Мы мчались по автостраде, и Бену уже не требовалось сосредотачивать всё свое внимание на дороге.
— Мои родители — врачи. Мама — главврач в городской больнице, отец — там же нейрохирург.
— Нейрохирург? Звучит грозно, — заметил Бен.
— Он вообще грозный мужчина. И мама тоже не проста. Они не обрадовались тому, что я сменила специализацию.
— О, они у тебя из тех, кто и дома начальник? Да еще и трудяги?
— Трудяги каких поискать. Только я не такая. Я работаю для того, чтобы жить, а не живу для того, чтобы работать. Мне нравится принцип: отработал свое — отдыхай и радуйся жизни.
— Но их это не устраивает?
Я пожала плечами.
— Для них жизнь — это работа. Не удовольствия. Не радость и смех. Даже не любовь. Только работа, и всё. Думаю, отцу большую радость приносит не спасение жизней, а нахождение на вершине постоянно развивающейся и меняющейся области. Наверное, для моих родителей жизнь в какой-то степени заключается в прогрессе. Библиотечное дело и рядом не стояло с передовыми науками. Но что они могли поделать? Они мало мной занимались. В общем, когда я сменила специализацию, это стало для нас всех… переломным моментом. Им больше не нужно было притворяться, что они меня понимают. Мне больше не нужно было притворяться, что я хочу того же, чего хотят они.

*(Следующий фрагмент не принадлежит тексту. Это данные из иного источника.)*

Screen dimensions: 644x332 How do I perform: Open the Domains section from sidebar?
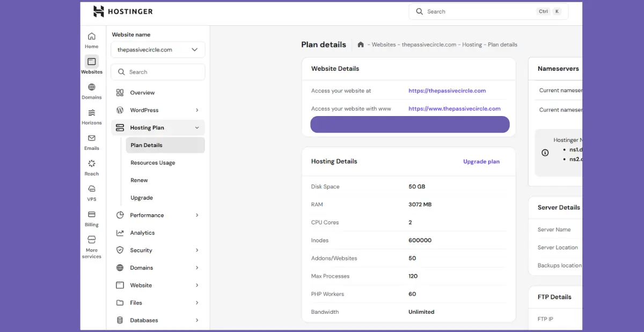tap(91, 90)
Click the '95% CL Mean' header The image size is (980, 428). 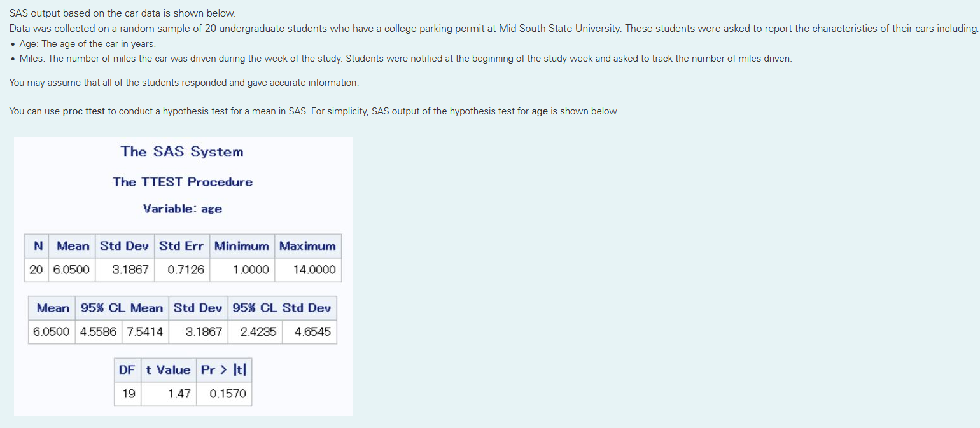click(x=122, y=308)

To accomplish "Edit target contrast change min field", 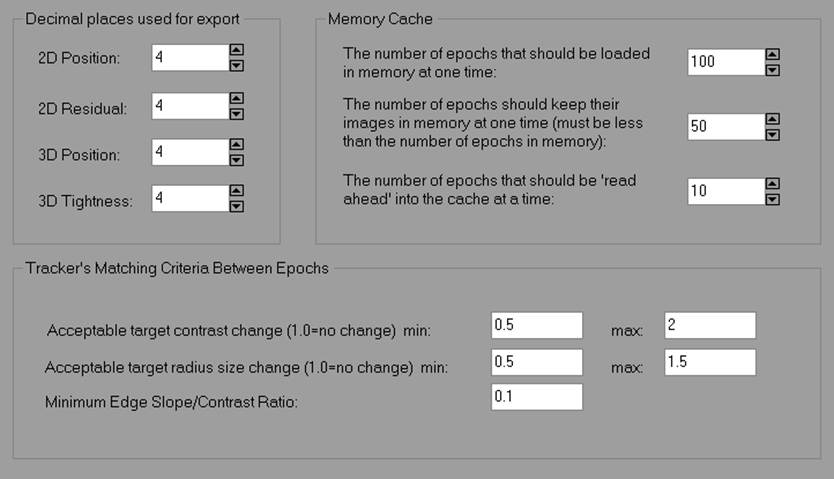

Я ни с кем прежде не откровенничала об этом, но не видела причины скрывать от Бена правду. Однако после всего рассказанного мне стало немного не по себе. Я смутилась, осознав, насколько открылась ему. Отвернулась и уставилась в окно. Встречные машины шли сплошным потоком, но создавалось ощущение, что мы летим сквозь город.

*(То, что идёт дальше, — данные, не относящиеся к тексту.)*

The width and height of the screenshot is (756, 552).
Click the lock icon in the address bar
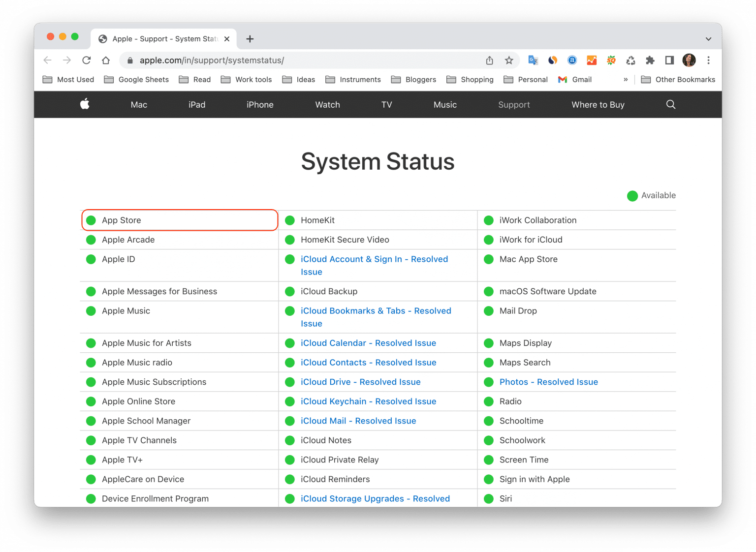(x=130, y=60)
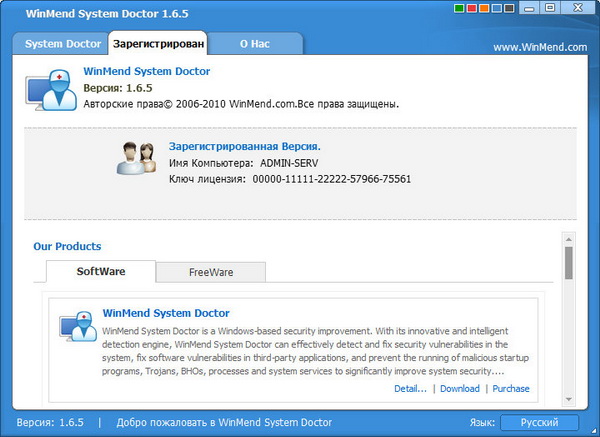The width and height of the screenshot is (600, 437).
Task: Click the Detail link for System Doctor
Action: pyautogui.click(x=410, y=389)
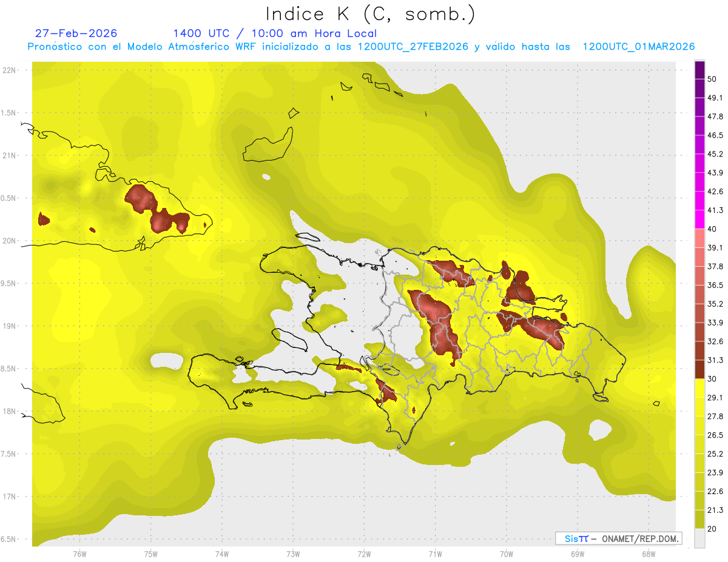This screenshot has width=728, height=562.
Task: Click the dark purple swatch above 50
Action: point(699,70)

— Это печально, — отозвался Бен.
— И да, и нет. Мы не очень близки, но мои родители счастливы по-своему, а я — по-своему. Мне кажется, это — главное.

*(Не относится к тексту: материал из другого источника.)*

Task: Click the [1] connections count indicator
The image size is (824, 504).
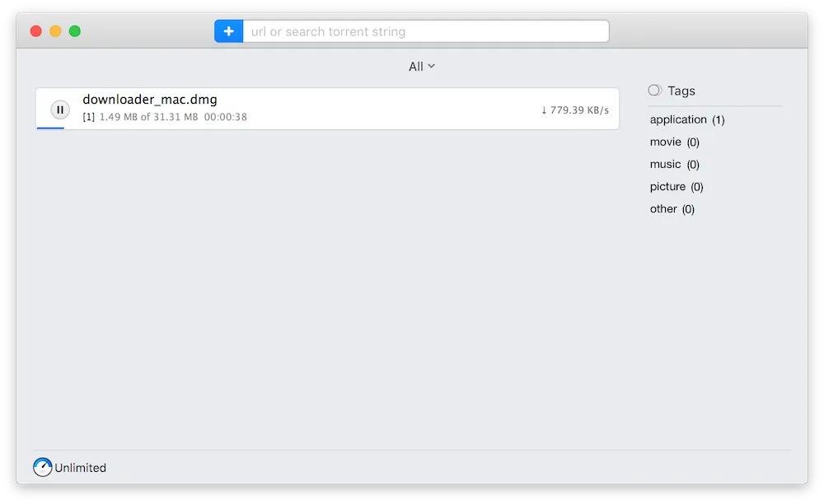Action: (x=89, y=117)
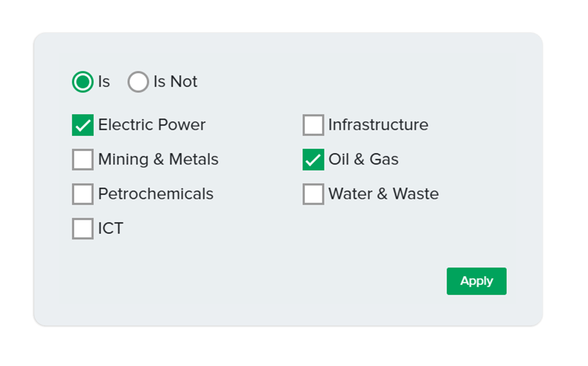Choose the "Is Not" radio option
The height and width of the screenshot is (366, 588).
pyautogui.click(x=138, y=82)
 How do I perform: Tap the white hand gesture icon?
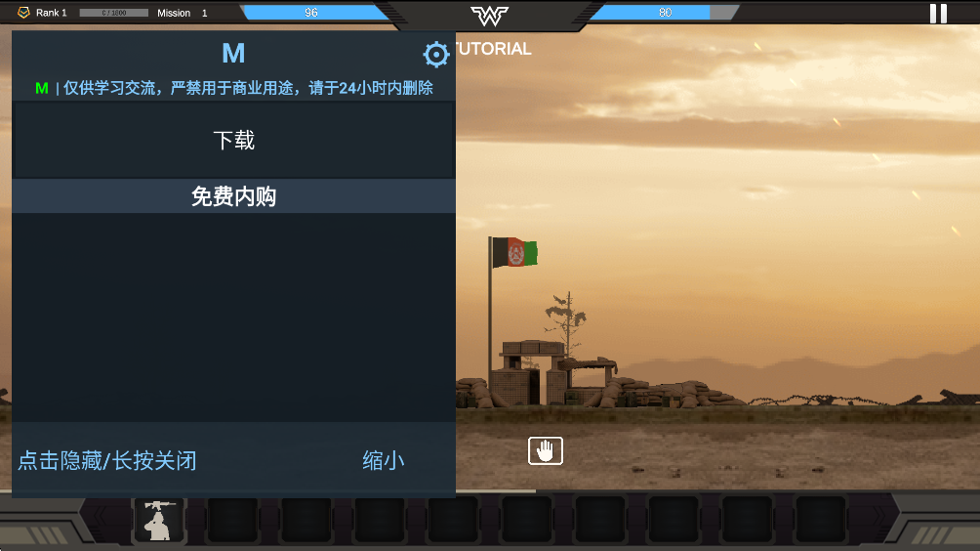[545, 450]
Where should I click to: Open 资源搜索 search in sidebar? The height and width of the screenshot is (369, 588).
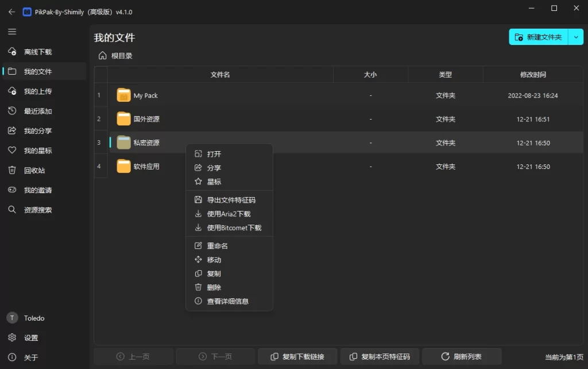38,210
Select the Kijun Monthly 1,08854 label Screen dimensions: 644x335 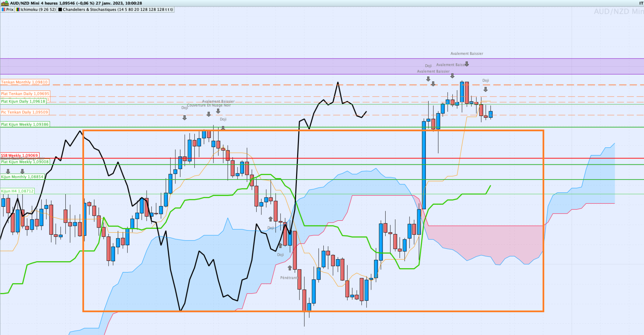22,177
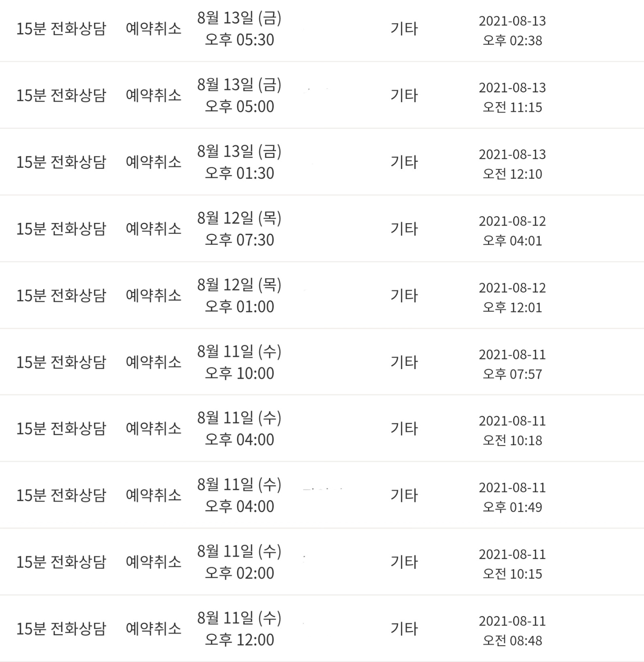The height and width of the screenshot is (662, 644).
Task: Click the 2021-08-11 오전 10:15 timestamp
Action: (x=512, y=564)
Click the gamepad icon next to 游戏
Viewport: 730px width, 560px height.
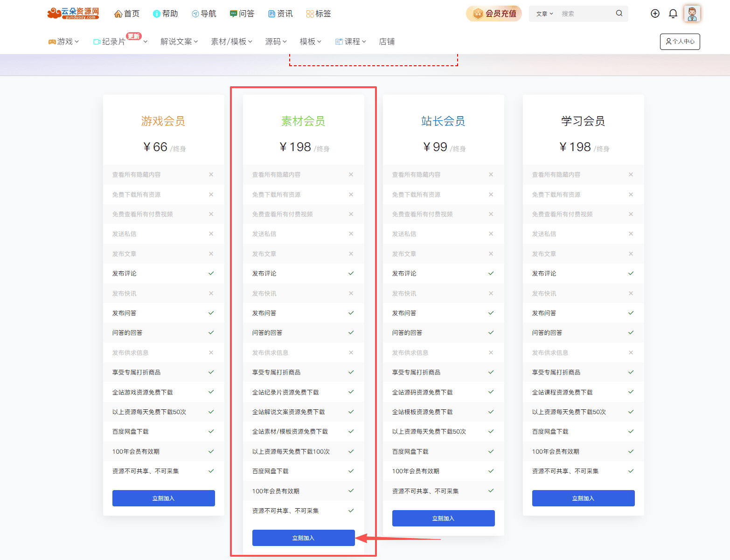(x=53, y=41)
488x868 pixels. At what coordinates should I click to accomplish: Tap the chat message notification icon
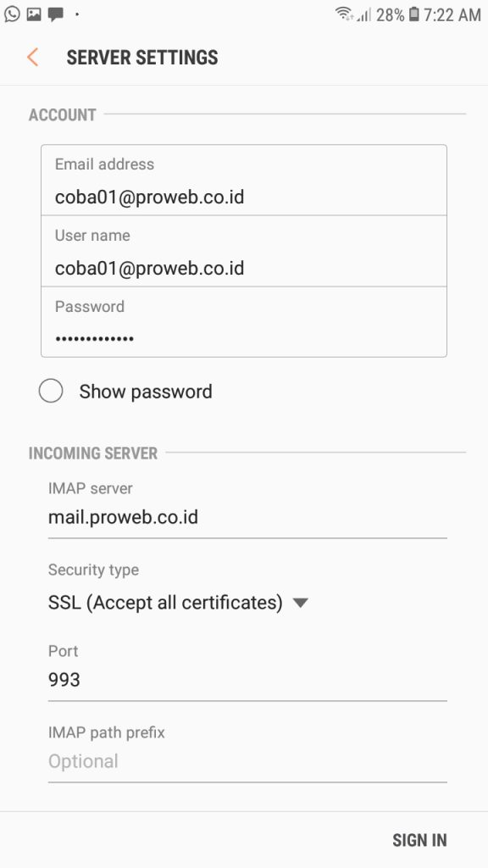(x=55, y=14)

— Ты совершенно права, — кивнул Бен. — Права и умна.
Я рассмеялась.
— А что насчет тебя? Какие у тебя родители?
Бен тяжело вздохнул, не отрывая взгляда от дороги.
— Мой отец умер три года назад, — грустно сказал он.
— О боже. Мне так жаль.
Бен бросил на меня короткий взгляд и продолжил:
— Он умер от рака. Это была долгая битва, и мы все знали, чем она закончится. Так что были к этому готовы.
— Не знаю, хорошо это или плохо.
— Я тоже, — выдохнул Бен. — У мамы сейчас всё хорошо. Ну, знаешь, насколько может быть хорошо, когда ты потерял любимого человека.
— Даже не могу себе этого представить.
— И я не могу. Я потерял отца, поэтому знаю, как это тяжело, но я не могу представить, каково это — потерять свою половинку, самого близкого и любимого человека на свете. Я переживаю за нее, хоть она и настаивает, что с ней всё в порядке.
— Естественно, ты не можешь не переживать за нее. У тебя есть братья или сестры?
Бен отрицательно покачал головой.
— У тебя?
— Нет, сэр, — пошутила я.
Мне редко встречался кто-то, кто был единственным ребенком в семье. Приятно, что мы с Беном в этом схожи. Когда я говорила, что у меня нет ни братьев, ни сестер, то морально готовилась к тому, что мне или посочувствуют, или решат, что я избалованная девица.